他名義は“ほっけ”等。主な話題は、アニメやネットや歴史認識の感想。ときどき著名人は敬称略。

『ラルジャン』

トルストイの小説『偽の利札』を原作としたフランス・スイス映画。ロベール=ブレッソン監督の遺作。犯罪サスペンス映画として意外な掘り出し物だった。
原作は未見だが解説によると、状況が悪化して人々が犯罪に手を染めていく原作の前半を映画化し、宗教的な救いを描く後半は結末の一部にだけ用いることで*1、全く救いのないノワールへ作り変えた様子。


映画『ノスタルジア』を宣伝文句で並べていたから映像美を期待したが、見てみると全くの正反対。
カメラを振らずにFixが中心なものの、シンメトリーや黄金比を強調したりはせず、極端なアップやロングを用いない。まるで全てをスタジオセットで撮影していた古いドラマのようだ。
室内では窓からの自然光を使っているそうだが、暗がりに演出意図を与えていることもなく、人間の目に映る自然な景色を再現しているといった感じ。明らかな主観映像は存在しないので、ドキュメンタリータッチを導入した劇映画というほどの迫真性はない。
しかし派手なカットを排することで、独特の素早いテンポを生んでいる。粗筋ままのよどみがない展開は、こういう文芸っぽい映画では珍しい。
あと、独特の演出意図を感じたのは背景音。

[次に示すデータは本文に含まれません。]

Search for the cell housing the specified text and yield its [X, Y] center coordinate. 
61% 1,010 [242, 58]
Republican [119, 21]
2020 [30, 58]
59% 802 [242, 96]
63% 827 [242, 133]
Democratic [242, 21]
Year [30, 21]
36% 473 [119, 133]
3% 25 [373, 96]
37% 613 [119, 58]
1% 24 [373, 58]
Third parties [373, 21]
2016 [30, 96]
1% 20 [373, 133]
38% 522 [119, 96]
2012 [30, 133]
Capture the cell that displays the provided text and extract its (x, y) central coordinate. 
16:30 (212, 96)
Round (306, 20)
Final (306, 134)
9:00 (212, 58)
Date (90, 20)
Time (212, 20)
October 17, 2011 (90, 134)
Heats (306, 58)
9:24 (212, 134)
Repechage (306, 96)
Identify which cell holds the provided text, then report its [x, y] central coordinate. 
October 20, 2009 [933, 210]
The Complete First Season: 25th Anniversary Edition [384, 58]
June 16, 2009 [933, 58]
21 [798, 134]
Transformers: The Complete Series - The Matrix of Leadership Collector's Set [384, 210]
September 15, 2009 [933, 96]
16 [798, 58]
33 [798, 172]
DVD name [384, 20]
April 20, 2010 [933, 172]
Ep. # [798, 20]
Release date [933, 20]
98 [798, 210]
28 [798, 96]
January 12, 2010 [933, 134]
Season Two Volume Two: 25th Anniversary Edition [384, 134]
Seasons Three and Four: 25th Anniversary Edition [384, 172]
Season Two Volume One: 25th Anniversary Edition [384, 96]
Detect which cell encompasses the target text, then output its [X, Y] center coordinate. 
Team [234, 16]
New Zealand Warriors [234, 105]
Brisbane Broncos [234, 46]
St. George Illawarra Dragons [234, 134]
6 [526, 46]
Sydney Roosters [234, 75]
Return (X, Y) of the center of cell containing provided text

ごく自然にその場にある音を入れ、BGMもほとんど用いていない。


誰も傷つけない知能犯と自認する少年が、意図せず被害者を社会から転落させ、やがて一家族の虐殺をもたらした結果は、映画『時計仕掛けのオレンジ』に通じる悪の魅力があった。作り込まない自然さがあるので、行動の特異性はより引き立っているとすら感じた。
ただ逆に、少年の悪魔的な魅力と、被害者から怪物へ変貌していく男の存在感が強すぎて、玉突きのように人々が悪へ転落していく主題はぼやけている。

*1:アニメ『アルプスの少女ハイジ』が、原作の宗教要素を削除して全く異なる作品へ変えたことを思い出した。